── Material for this task ──

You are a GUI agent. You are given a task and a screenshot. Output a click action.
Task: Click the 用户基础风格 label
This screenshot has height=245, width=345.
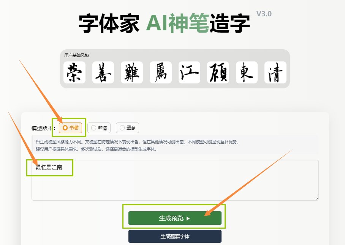click(76, 55)
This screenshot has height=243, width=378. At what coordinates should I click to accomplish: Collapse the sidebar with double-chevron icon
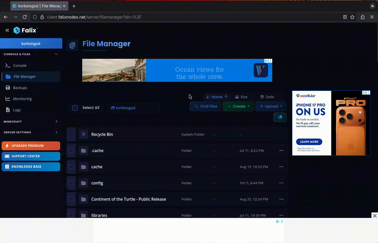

───

• [Exercise directions]: Transcribe the data completely. No pictures should appear in the transcription.

• [Reply to the exercise]:
You are a GUI agent. You are given a task and a screenshot. Output a click action.
Task: Click the 用户基础风格 label
This screenshot has height=245, width=345.
click(76, 55)
This screenshot has height=243, width=378. At what coordinates should I click to accomplish: Collapse the sidebar with double-chevron icon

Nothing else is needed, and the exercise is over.